- Texte visé : Texte de la commission sur la proposition de loi, adoptée par l'Assemblée nationale, relative au droit à l'aide à mourir (n°2401)., n° 2453-A0
- Stade de lecture : Deuxième lecture
- Examiné par : Assemblée nationale (séance publique)
Compléter l’alinéa 13 par la phrase suivante :
« La décision motivée mentionnée au présent III précise, par écrit et de manière circonstanciée, l’ensemble des avis recueillis dans le cadre de la procédure collégiale prévue au II. Ces avis, et notamment celui du psychiatre ou du psychologue sollicités dans le cadre de la procédure collégiale, font l’objet d’un écrit motivé versé au dossier médical de la personne. »

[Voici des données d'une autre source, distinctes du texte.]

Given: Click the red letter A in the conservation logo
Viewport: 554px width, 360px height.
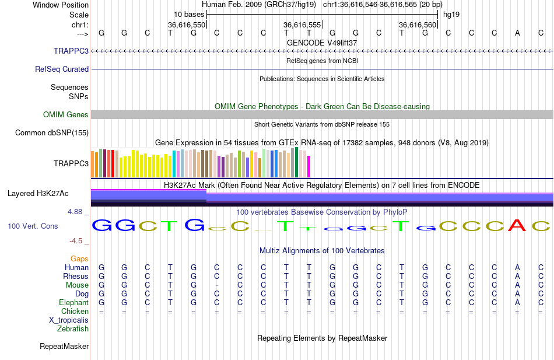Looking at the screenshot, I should point(517,225).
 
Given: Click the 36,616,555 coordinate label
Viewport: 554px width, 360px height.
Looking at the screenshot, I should point(302,25).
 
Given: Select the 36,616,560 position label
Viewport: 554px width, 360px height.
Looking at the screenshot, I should point(418,25).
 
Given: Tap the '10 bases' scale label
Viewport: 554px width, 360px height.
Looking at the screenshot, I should point(188,14).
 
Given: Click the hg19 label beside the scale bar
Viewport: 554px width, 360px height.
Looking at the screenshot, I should point(451,14).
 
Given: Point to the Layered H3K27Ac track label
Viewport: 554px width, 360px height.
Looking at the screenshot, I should point(38,193).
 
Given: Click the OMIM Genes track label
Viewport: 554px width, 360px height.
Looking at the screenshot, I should point(66,115).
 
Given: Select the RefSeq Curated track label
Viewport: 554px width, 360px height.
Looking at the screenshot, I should point(62,69).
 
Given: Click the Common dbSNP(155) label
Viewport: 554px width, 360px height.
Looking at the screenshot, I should point(52,133).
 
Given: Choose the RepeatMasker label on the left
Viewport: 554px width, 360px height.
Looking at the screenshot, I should point(64,347).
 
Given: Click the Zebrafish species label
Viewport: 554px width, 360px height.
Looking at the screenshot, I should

Le présent amendement vise à garantir l’association systématique d’un psychiatre ou d’un psychologue à la procédure collégiale préalable à toute décision d’aide à mourir.
En effet, l’appréciation de la souffrance psychologique, du discernement et de la liberté du consentement constitue une dimension centrale du dispositif proposé. Ces éléments relèvent directement du champ de compétence des professionnels de la santé mentale. Leur absence systématique dans la procédure collégiale créerait une fragilité majeure, tant sur le plan clinique que sur le plan juridique.
L’intervention d’un psychiatre ou d’un psychologue vise à sécuriser l’évaluation de paramètres particulièrement complexes, notamment dans des contextes de vulnérabilité, de détresse psychique ou d’altération possible du discernement.
Compte tenu de la gravité et du caractère irréversible de la décision en cause, cette exigence constitue une garantie minimale de prudence et de sécurisation du dispositif.